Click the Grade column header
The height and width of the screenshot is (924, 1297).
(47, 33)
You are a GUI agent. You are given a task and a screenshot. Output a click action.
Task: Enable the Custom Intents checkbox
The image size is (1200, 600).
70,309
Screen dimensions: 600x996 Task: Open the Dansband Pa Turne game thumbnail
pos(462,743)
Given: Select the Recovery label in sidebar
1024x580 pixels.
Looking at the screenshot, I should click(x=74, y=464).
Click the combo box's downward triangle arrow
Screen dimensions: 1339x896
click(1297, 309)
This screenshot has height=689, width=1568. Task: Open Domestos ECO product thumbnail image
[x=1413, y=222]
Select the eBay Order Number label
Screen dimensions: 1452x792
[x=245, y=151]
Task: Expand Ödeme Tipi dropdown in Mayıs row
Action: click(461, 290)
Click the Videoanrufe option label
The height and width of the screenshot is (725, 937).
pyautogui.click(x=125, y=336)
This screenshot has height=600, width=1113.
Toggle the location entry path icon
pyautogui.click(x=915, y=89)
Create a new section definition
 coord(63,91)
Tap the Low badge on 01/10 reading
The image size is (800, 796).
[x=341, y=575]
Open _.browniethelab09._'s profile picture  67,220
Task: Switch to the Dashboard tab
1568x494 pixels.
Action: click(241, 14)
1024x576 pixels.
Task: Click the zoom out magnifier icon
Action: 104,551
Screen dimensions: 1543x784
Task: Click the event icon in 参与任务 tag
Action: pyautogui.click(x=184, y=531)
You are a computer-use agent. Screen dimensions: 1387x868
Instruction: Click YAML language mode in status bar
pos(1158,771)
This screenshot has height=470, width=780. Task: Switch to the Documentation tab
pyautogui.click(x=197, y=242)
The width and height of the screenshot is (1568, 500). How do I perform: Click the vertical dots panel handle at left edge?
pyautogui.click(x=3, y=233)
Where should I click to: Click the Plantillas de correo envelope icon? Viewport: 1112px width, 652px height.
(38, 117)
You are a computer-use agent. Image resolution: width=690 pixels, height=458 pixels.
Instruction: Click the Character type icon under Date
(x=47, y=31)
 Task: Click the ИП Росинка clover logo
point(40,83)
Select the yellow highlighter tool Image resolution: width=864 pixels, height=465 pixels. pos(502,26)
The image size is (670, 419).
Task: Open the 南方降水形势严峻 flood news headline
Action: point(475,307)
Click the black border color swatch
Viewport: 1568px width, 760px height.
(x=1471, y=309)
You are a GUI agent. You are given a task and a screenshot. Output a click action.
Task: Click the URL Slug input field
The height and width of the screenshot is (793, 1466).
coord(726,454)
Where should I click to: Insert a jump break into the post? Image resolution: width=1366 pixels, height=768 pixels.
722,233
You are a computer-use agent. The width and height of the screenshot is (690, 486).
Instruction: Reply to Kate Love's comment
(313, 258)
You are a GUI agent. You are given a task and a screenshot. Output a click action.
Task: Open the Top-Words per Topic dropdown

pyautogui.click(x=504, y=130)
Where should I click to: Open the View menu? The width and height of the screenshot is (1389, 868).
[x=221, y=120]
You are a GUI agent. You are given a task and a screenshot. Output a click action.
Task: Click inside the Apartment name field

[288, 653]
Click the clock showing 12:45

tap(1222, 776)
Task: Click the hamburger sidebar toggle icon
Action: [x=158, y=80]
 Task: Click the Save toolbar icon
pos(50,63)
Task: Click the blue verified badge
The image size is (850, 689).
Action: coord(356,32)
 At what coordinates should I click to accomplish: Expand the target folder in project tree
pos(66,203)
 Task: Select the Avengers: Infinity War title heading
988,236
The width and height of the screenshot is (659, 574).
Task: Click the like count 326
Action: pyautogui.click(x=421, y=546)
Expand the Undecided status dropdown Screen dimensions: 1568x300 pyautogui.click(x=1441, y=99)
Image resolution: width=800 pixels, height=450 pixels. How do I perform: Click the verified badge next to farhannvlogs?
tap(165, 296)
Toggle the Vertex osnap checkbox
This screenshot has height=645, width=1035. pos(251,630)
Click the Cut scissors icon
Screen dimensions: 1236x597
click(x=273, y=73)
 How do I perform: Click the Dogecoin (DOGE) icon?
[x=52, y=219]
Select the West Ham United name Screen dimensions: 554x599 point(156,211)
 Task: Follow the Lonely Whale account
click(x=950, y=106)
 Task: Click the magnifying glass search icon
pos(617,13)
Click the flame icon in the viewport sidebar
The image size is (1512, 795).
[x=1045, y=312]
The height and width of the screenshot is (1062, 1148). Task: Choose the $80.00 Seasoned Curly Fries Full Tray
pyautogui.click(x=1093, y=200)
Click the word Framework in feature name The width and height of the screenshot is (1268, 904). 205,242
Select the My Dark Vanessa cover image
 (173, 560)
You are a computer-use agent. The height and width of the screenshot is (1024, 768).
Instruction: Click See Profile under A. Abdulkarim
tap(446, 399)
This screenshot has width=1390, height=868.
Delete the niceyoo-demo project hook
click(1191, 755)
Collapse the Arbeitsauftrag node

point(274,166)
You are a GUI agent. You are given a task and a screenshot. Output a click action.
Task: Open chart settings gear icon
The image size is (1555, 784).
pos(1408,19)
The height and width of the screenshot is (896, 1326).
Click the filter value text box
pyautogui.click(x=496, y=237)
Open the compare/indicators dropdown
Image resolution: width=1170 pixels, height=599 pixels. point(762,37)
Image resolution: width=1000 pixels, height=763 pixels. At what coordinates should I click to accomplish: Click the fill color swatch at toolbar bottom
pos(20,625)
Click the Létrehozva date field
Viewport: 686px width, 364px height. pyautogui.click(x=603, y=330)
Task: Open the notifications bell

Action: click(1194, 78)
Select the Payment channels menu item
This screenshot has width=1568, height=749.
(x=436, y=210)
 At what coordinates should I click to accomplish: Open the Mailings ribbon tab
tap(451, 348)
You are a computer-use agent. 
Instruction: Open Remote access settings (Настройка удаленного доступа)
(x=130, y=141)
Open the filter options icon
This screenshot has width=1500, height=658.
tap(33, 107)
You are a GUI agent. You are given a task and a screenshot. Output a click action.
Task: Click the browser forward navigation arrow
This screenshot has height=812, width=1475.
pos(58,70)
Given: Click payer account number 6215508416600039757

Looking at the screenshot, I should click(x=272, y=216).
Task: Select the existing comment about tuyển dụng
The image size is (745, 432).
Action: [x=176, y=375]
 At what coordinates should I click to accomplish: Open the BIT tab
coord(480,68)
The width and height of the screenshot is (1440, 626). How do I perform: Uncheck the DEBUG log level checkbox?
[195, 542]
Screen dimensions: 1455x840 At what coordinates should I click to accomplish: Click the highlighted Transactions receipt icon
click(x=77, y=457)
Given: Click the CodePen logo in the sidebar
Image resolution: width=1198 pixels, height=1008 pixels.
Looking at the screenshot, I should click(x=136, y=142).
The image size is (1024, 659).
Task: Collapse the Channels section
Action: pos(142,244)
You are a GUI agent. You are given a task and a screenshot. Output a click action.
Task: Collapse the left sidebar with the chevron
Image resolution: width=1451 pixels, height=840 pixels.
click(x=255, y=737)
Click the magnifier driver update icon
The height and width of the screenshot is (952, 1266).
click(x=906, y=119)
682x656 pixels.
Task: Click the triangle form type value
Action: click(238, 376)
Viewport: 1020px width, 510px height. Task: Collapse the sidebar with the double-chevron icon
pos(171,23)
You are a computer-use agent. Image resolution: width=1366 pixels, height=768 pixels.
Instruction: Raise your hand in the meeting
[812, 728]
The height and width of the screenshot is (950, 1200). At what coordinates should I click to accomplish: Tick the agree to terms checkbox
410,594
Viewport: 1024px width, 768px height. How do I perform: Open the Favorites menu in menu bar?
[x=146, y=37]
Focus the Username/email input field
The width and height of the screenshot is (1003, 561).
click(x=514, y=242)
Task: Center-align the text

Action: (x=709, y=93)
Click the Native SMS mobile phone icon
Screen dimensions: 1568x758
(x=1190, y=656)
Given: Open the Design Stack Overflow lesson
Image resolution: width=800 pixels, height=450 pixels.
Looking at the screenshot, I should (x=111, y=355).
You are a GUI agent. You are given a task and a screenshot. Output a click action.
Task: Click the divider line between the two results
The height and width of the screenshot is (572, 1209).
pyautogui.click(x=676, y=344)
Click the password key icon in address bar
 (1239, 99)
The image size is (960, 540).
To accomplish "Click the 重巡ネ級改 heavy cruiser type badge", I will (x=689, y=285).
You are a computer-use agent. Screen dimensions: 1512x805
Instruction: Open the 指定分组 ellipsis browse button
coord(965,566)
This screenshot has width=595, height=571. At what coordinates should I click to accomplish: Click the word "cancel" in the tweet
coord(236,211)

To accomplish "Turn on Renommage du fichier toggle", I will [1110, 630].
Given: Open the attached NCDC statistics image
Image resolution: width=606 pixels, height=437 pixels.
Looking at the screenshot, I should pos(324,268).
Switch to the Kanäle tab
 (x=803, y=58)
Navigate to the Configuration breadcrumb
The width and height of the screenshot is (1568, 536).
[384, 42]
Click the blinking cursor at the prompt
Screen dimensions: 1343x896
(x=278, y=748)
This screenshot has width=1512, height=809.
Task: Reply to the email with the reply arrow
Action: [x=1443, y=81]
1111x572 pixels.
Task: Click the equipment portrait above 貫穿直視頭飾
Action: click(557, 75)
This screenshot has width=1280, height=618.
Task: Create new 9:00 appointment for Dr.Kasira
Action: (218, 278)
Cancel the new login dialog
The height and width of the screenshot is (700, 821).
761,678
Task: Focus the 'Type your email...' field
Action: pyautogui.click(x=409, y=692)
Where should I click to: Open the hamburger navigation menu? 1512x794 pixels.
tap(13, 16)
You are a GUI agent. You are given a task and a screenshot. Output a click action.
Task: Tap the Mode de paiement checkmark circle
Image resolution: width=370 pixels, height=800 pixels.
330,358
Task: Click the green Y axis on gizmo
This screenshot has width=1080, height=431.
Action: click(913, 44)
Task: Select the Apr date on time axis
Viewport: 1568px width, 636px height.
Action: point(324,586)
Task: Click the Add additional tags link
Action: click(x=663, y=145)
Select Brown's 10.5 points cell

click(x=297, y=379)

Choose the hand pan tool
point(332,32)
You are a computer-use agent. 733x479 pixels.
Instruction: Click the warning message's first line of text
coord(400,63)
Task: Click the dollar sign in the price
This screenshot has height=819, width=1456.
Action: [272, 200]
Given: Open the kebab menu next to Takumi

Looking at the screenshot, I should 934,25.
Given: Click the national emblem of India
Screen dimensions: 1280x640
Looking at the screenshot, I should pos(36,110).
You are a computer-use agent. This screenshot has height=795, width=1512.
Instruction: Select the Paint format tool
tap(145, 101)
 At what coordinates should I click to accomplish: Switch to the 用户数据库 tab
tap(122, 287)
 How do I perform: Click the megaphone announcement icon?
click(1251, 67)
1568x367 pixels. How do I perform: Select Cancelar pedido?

• [THE TASK] Pull out each line of the material above that contains the word "magnifier", and list those lines.

• [WRITTEN SOLUTION]
Task: Click the zoom out magnifier icon
Click the magnifier driver update icon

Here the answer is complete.